Reproduce the data beginning at the line containing "Select the 52.33 coding score cell" and stopping after the line containing "Action: tap(551, 299)", with "Total Earnings" renamed to "Net Earnings" and all else left unchanged.

Entries for pointing to words and elements:
* * *
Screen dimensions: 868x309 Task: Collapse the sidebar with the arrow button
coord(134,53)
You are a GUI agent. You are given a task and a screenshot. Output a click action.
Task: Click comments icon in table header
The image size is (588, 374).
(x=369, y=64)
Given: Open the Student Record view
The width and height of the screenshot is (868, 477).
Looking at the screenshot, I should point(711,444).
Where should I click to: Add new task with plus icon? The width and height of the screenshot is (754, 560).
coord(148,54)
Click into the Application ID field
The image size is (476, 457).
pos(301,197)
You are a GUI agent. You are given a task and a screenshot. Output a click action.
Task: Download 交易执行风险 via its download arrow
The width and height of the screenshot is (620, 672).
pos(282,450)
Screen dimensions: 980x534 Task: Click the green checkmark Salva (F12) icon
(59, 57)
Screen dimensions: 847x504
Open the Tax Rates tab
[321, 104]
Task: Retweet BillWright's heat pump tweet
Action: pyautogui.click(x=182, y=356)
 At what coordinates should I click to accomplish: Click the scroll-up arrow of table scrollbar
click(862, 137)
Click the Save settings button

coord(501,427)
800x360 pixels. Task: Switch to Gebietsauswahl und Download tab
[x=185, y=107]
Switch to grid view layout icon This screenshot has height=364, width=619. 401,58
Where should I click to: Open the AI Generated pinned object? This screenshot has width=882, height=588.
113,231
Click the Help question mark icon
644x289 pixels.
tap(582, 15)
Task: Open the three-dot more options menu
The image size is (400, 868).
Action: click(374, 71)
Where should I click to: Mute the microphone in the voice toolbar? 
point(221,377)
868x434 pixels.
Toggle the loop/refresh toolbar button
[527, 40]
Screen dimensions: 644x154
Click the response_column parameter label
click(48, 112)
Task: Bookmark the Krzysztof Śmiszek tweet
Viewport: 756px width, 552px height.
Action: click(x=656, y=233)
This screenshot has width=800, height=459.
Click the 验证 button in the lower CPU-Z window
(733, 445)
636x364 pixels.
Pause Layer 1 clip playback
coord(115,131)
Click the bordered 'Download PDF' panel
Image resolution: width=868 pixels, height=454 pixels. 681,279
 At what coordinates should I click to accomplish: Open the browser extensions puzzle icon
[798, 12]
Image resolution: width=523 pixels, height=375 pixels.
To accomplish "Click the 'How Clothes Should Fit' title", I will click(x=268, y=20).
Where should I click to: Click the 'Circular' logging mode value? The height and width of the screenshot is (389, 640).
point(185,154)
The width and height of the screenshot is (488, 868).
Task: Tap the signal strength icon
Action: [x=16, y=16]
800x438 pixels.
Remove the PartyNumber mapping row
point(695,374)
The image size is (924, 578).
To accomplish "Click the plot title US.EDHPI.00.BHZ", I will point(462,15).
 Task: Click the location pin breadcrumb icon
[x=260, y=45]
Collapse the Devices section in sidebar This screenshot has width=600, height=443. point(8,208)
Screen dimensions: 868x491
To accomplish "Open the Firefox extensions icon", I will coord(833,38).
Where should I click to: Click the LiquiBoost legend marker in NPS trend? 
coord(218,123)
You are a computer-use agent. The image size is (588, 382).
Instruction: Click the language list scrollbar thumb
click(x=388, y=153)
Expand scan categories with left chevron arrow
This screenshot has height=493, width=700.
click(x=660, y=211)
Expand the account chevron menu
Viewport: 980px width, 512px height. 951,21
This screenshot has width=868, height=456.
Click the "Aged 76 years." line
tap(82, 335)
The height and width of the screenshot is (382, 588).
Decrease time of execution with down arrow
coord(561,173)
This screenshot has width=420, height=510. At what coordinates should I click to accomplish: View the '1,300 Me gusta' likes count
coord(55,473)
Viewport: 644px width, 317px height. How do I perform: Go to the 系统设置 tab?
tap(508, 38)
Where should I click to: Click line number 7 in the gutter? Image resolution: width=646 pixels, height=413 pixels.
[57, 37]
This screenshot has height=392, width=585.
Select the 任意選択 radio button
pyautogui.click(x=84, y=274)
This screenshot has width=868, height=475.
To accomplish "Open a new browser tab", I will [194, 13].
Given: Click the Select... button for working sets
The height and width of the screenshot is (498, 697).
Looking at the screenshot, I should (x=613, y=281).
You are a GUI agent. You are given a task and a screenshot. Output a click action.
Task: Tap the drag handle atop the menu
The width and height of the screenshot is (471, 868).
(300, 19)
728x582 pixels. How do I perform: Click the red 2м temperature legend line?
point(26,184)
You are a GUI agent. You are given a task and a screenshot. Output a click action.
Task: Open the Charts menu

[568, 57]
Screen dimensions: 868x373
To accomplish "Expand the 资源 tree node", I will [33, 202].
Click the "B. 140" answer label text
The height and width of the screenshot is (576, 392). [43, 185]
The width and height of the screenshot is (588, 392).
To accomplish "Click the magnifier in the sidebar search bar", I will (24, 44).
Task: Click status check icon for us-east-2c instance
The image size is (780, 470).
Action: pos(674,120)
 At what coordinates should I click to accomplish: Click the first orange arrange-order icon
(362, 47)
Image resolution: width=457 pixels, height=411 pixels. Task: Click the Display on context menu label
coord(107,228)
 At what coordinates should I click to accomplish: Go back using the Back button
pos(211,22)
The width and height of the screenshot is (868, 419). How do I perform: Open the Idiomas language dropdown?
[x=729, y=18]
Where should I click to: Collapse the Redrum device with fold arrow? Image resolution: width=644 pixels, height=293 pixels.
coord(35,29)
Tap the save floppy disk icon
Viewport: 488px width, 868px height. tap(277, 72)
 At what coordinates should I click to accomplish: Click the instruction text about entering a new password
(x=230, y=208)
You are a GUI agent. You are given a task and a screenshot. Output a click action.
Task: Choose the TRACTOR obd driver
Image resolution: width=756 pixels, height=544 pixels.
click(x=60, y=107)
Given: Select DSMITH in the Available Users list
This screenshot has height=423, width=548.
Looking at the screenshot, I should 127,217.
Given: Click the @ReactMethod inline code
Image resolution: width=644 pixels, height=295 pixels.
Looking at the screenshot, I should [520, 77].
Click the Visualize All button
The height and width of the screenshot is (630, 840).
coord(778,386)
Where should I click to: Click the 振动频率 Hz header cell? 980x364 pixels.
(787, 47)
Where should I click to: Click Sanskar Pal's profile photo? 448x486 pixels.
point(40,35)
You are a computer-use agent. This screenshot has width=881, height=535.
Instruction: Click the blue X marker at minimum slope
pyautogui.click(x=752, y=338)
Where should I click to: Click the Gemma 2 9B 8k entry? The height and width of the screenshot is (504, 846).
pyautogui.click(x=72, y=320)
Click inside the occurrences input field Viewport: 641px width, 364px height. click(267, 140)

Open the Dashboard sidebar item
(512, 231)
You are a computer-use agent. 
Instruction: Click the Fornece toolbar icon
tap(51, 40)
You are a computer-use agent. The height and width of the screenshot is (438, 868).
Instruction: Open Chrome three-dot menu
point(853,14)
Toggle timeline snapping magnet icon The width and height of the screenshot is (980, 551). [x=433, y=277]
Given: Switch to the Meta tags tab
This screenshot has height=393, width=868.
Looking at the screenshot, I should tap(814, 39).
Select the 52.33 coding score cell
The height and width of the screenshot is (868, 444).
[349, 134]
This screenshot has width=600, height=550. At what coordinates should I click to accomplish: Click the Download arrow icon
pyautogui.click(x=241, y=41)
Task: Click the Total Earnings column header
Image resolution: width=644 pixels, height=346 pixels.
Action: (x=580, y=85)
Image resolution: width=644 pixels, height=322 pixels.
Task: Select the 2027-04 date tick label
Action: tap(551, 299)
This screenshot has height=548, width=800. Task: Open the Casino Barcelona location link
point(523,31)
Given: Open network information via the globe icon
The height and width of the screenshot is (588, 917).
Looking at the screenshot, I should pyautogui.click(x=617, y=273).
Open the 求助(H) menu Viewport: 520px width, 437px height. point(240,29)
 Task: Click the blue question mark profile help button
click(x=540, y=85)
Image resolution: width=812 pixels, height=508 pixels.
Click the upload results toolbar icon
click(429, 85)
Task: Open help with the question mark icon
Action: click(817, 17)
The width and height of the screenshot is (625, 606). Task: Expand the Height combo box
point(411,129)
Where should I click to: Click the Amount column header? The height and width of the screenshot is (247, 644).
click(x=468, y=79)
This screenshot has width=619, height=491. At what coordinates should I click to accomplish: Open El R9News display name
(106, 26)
* * *
Result for this exercise >>
Select the 52.33 coding score cell
The height and width of the screenshot is (868, 444).
[349, 134]
This screenshot has width=600, height=550. At what coordinates should I click to accomplish: Click the Download arrow icon
pyautogui.click(x=241, y=41)
Task: Click the Net Earnings column header
Image resolution: width=644 pixels, height=346 pixels.
Action: (x=580, y=85)
Image resolution: width=644 pixels, height=322 pixels.
Task: Select the 2027-04 date tick label
Action: tap(551, 299)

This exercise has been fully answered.